Went round to my parents' for lunch. My dad's first try at shin beef and dumplings. The lad did good. My niece called round and, with all the impatience you'd expect of a five year-old, decided she was going to wear her Halloween ball outfit because it made her look like a princess. I suggested Princess Dracula. She gave me A Look.

"Do you know what your son just said to me?" she asked my dad. I know I'm in deep shit when I'm "your son" or "your brother."

And I'm not to call her Frankenstein's granny either.

Despite it being a fairly sombre sort of day I didn't much fancy getting out in the garden but the work needs doing. I spent a hour in the rain cutting back the clematides that festoon the old lilac tree, more for the sake of saying I've done something useful this weekend than very much else.

The phlox and pelargoniums are still game, despite the weather, and the back garden is awash with crocus and Sweet Williams. Much to my delight, I find that the cyclamen have seeded themselves into interesting new places under the currant bush at the bottom of the garden.

It's not so bad.


6 comments:

Madame DeFarge said...

Didn't they invite you to the party? How rude. I could fancy a dumpling these evening, but will make do with cheese on toast.

moreidlethoughts said...

You said magic words...lilac and sweet william. Some things just aint possible in the tropics!Thankyou.

nursemyra said...

I wish I had a bigger garden in which to grow a lilac tree

Kevin Musgrove said...

Madame DeF: does the gentleman of the house know you call him a dumpling?

moreidelthoughts: And thank you back. I'm told I should add strawberries to that list.

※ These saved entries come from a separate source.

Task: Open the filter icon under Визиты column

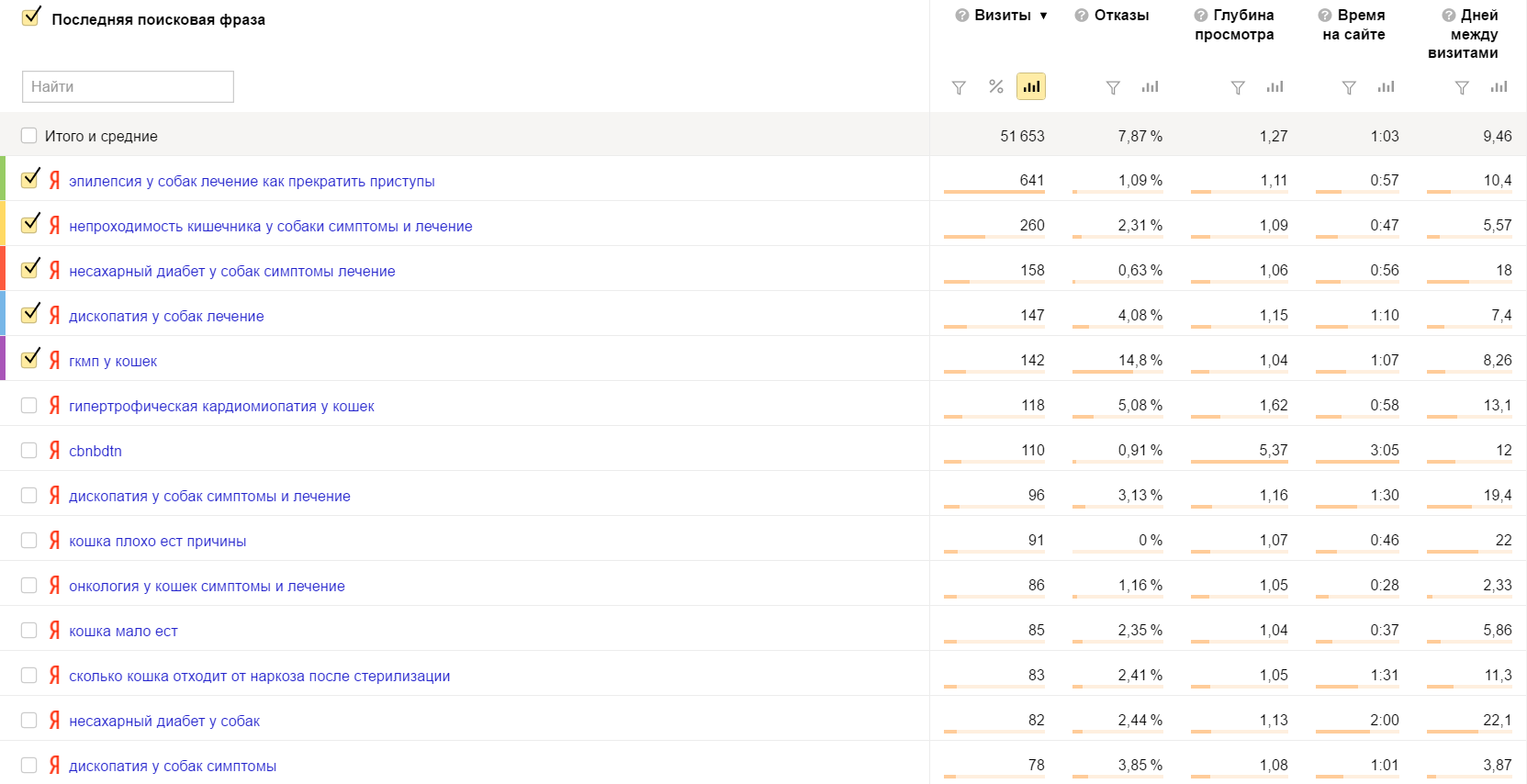Action: click(959, 87)
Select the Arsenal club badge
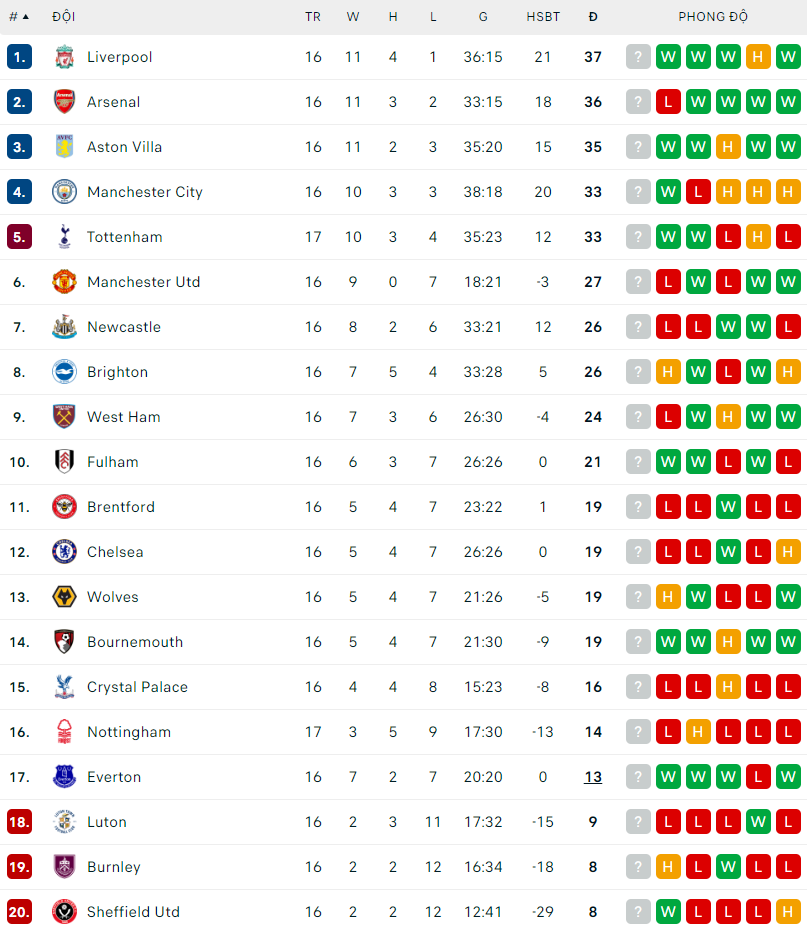 tap(63, 102)
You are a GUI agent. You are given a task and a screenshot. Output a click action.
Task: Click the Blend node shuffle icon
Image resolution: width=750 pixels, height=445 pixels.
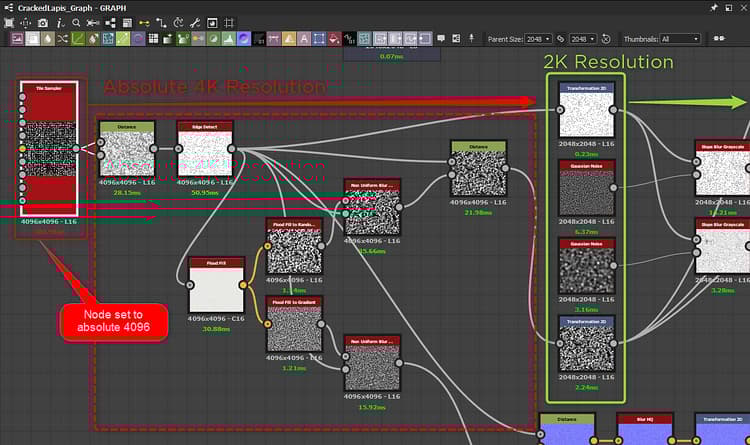tap(63, 39)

nursemyra: on the plus side, you're not having to prune the thing and drag all its old leaves out of the drain.

Pat said...

Mard. I often wonder about the words we used. Did it have anything to do with 'marred'
I always thought there was a word 'BEGUD' used as a universal greeting
but now suppose it was just a Lanashire way of saying 'Be good.'
Time for some photos of your garden

Kevin Musgrove said...

Pat: the OED calls it "Eng. regional (chiefly north.)," which I suppose is right. And they agree with you on the etymology.